- What you should do: Reproduce the items verbatim from the start through the line containing "coord(612,85)".

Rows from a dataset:
◇ ◇ ◇
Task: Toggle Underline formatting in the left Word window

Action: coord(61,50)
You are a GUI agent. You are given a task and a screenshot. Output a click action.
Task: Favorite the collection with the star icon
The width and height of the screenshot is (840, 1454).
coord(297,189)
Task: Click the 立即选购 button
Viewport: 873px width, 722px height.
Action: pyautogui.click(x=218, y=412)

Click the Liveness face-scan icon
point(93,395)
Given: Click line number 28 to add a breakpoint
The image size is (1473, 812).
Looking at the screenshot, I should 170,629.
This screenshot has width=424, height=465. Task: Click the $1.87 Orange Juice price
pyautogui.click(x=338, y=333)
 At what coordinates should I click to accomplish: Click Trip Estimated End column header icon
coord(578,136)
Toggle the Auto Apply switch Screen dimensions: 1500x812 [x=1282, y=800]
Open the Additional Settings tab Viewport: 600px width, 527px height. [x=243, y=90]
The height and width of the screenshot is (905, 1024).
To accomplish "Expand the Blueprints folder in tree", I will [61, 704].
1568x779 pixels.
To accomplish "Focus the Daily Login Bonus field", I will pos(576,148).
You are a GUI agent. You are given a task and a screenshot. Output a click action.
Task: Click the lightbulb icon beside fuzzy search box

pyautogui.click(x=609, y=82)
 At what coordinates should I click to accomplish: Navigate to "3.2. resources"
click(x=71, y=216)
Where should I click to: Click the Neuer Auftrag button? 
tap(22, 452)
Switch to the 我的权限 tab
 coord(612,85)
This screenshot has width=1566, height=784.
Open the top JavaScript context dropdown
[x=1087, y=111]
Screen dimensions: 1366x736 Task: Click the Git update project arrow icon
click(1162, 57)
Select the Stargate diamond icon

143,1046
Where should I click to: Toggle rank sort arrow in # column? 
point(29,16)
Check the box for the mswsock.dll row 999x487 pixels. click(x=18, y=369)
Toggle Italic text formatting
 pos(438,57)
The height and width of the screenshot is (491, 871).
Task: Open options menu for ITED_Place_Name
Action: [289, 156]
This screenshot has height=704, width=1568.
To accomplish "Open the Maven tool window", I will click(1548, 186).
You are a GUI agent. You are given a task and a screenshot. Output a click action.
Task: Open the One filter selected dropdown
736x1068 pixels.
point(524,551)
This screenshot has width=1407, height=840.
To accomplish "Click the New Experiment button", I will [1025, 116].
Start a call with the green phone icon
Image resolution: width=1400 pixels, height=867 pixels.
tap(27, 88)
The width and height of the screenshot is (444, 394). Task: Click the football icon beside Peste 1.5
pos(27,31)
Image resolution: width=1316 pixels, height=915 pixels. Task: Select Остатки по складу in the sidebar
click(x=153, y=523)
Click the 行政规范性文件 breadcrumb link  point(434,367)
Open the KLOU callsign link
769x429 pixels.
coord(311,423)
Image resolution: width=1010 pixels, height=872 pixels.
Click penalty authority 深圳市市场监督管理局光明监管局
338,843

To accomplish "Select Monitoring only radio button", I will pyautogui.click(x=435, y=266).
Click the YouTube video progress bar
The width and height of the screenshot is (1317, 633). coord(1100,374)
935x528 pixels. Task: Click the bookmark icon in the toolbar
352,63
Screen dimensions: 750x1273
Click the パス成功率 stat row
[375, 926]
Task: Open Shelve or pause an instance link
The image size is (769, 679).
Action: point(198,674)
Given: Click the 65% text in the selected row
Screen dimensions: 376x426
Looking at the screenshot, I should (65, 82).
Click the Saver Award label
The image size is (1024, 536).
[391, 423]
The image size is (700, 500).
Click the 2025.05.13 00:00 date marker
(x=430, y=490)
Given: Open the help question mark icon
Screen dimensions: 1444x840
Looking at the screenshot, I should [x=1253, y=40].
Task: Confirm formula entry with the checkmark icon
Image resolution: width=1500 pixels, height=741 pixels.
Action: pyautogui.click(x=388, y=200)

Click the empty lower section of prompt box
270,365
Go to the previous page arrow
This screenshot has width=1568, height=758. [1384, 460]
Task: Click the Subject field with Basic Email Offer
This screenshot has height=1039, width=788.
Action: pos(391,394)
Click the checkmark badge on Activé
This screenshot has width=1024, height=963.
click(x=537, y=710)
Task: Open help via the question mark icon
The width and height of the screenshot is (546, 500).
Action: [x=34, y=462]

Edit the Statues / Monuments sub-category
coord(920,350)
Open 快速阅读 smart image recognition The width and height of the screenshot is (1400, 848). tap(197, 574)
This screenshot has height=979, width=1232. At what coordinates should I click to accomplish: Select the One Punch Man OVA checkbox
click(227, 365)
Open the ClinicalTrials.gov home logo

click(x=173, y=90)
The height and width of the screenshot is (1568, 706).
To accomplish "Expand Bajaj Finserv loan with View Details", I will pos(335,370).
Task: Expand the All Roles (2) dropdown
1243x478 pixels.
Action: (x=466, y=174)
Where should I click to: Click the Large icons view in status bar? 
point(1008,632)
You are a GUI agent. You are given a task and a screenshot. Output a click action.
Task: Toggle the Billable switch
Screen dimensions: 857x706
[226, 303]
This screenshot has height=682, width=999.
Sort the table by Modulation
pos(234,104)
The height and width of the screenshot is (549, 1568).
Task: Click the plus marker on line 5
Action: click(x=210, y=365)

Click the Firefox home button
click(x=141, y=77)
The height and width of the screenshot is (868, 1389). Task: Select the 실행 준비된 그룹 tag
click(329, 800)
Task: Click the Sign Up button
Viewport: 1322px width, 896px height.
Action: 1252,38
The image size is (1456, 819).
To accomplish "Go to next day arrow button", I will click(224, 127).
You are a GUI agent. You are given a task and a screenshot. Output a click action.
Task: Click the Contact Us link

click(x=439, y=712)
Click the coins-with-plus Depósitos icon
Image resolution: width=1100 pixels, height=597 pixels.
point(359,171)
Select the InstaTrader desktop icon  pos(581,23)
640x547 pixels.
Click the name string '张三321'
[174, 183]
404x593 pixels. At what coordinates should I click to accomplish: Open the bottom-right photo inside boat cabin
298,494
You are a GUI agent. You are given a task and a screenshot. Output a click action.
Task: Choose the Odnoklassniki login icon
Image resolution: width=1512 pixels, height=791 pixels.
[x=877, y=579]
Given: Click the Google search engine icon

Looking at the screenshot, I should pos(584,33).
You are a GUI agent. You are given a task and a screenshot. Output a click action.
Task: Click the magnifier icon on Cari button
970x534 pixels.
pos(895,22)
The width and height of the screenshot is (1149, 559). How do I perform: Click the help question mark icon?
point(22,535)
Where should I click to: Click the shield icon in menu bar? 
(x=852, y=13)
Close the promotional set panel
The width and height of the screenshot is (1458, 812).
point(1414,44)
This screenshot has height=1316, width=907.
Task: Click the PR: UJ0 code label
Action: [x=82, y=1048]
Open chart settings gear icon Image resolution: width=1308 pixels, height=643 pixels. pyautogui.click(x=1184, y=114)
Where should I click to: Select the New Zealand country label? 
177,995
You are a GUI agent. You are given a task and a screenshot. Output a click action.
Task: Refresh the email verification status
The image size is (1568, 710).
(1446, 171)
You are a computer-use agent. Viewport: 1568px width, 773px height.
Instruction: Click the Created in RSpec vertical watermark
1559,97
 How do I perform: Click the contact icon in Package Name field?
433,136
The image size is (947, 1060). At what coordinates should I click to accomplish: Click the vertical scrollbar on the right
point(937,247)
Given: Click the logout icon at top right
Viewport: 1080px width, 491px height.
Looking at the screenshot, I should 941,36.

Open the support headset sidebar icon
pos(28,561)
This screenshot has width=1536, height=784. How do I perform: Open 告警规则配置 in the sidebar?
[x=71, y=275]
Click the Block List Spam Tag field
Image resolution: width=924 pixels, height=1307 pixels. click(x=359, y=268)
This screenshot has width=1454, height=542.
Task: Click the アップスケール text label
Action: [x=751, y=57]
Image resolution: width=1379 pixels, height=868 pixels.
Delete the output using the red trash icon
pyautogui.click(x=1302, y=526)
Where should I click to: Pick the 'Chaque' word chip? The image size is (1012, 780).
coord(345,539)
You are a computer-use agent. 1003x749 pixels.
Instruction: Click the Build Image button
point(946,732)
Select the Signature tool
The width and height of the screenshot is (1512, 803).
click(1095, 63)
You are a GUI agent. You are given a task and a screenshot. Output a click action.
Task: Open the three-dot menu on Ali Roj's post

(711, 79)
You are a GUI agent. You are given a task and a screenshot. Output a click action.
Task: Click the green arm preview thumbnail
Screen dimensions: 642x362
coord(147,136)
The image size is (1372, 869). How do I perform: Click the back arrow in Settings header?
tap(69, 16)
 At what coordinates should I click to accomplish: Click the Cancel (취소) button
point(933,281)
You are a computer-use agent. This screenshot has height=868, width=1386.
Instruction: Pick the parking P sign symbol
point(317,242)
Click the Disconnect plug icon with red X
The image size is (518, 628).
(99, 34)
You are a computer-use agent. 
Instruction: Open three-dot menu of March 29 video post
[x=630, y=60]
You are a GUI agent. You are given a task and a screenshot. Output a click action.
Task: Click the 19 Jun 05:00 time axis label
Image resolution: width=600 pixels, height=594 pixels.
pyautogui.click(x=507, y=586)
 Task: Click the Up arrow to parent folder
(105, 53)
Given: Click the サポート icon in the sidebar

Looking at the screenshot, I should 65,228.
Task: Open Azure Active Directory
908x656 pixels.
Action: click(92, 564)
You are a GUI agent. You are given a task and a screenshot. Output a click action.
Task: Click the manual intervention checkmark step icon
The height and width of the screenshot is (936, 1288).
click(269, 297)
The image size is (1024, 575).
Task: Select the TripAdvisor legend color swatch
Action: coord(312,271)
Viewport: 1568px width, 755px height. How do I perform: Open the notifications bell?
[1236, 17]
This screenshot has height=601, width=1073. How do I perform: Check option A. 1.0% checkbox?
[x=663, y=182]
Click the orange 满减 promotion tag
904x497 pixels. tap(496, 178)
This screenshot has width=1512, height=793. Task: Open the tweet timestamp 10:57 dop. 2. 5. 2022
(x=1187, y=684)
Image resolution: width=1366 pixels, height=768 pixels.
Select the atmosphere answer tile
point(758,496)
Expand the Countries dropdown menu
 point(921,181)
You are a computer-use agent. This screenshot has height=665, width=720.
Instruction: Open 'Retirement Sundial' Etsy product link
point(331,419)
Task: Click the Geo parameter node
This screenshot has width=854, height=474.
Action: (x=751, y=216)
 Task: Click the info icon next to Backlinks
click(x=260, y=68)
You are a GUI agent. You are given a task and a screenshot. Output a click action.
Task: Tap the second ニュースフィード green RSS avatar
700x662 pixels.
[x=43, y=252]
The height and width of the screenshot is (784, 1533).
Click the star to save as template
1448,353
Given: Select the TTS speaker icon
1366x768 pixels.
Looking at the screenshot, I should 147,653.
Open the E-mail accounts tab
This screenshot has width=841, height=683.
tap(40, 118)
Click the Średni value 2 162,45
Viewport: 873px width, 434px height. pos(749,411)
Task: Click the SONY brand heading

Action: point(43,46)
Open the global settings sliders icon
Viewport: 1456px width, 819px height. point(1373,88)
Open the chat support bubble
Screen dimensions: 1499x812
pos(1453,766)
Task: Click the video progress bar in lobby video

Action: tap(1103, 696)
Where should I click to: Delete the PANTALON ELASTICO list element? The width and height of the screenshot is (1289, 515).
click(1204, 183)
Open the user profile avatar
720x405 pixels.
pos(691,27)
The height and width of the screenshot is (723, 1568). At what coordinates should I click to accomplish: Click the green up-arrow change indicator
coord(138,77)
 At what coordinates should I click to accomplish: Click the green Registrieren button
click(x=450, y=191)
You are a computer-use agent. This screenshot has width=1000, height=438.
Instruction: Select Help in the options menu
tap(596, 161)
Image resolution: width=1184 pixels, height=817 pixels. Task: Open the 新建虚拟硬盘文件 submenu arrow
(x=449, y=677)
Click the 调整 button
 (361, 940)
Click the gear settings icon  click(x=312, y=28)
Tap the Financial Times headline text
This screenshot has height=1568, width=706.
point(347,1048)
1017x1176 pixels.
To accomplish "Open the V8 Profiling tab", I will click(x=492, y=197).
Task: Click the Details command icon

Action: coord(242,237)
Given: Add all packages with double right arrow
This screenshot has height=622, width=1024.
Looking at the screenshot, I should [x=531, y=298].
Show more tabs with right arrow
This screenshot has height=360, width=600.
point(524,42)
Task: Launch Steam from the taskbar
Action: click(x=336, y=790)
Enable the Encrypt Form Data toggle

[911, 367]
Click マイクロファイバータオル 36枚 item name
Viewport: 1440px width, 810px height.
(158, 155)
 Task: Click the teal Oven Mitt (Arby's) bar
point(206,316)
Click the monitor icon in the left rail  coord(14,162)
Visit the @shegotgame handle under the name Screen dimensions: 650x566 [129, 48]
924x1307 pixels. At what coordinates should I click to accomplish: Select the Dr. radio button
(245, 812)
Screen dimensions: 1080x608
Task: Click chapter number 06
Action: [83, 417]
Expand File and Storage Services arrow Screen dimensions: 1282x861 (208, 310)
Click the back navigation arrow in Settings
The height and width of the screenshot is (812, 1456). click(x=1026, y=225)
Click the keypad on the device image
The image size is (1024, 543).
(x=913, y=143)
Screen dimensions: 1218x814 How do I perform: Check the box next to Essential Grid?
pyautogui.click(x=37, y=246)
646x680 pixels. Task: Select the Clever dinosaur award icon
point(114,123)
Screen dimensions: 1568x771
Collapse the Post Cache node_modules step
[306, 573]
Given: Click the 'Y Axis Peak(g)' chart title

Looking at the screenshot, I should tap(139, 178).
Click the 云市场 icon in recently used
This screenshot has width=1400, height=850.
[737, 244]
◇ ◇ ◇
- Output:
Task: Toggle Underline formatting in the left Word window

Action: coord(61,50)
You are a GUI agent. You are given a task and a screenshot. Output a click action.
Task: Favorite the collection with the star icon
The width and height of the screenshot is (840, 1454).
coord(297,189)
Task: Click the 立即选购 button
Viewport: 873px width, 722px height.
Action: pyautogui.click(x=218, y=412)

Click the Liveness face-scan icon
point(93,395)
Given: Click line number 28 to add a breakpoint
The image size is (1473, 812).
Looking at the screenshot, I should 170,629.
This screenshot has width=424, height=465. Task: Click the $1.87 Orange Juice price
pyautogui.click(x=338, y=333)
 At what coordinates should I click to accomplish: Click Trip Estimated End column header icon
coord(578,136)
Toggle the Auto Apply switch Screen dimensions: 1500x812 [x=1282, y=800]
Open the Additional Settings tab Viewport: 600px width, 527px height. [x=243, y=90]
The height and width of the screenshot is (905, 1024).
To accomplish "Expand the Blueprints folder in tree", I will [61, 704].
1568x779 pixels.
To accomplish "Focus the Daily Login Bonus field", I will pos(576,148).
You are a GUI agent. You are given a task and a screenshot. Output a click action.
Task: Click the lightbulb icon beside fuzzy search box

pyautogui.click(x=609, y=82)
 At what coordinates should I click to accomplish: Navigate to "3.2. resources"
click(x=71, y=216)
Where should I click to: Click the Neuer Auftrag button? 
tap(22, 452)
Switch to the 我的权限 tab
 coord(612,85)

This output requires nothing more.